## WORKING DATA
________________
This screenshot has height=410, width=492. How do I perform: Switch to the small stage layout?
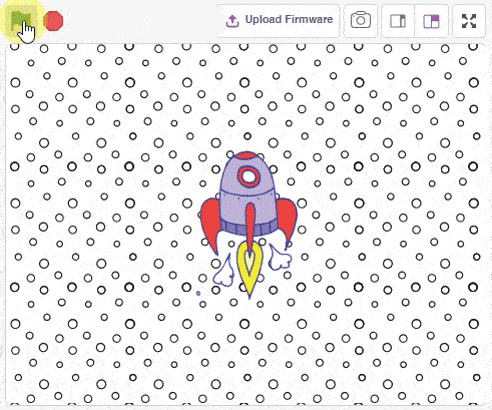point(398,21)
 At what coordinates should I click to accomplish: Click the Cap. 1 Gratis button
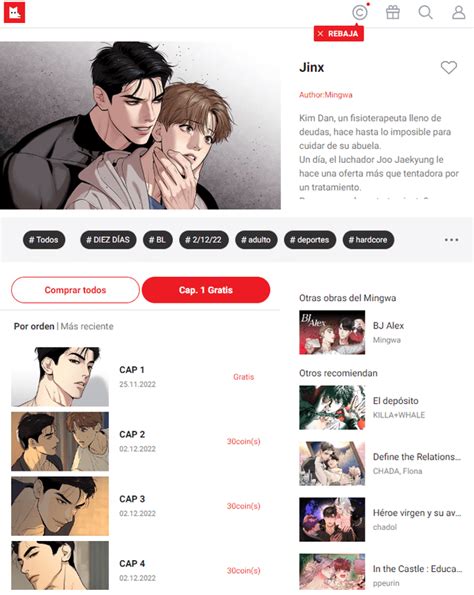206,290
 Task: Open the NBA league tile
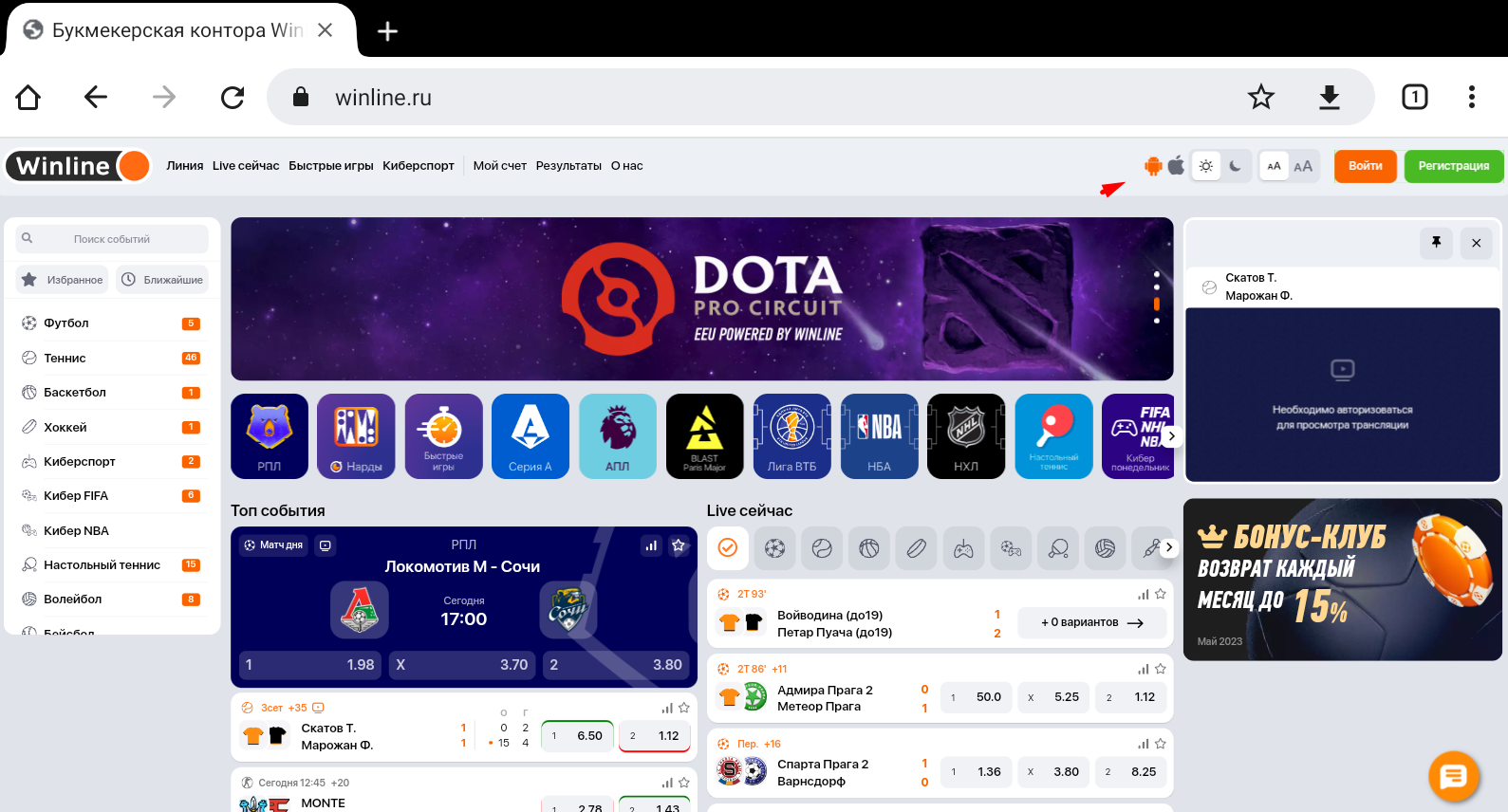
________________
## HOW TO COMPLETE THIS TASK
Make an exact copy of the lines from the one holding "At what coordinates" through the end of the material, both ends included, and keep the pictures out of it.

## WRITTEN RESPONSE
 At what coordinates should I click to accomplish: Click the Cap. 1 Gratis button
206,290
 Task: Open the NBA league tile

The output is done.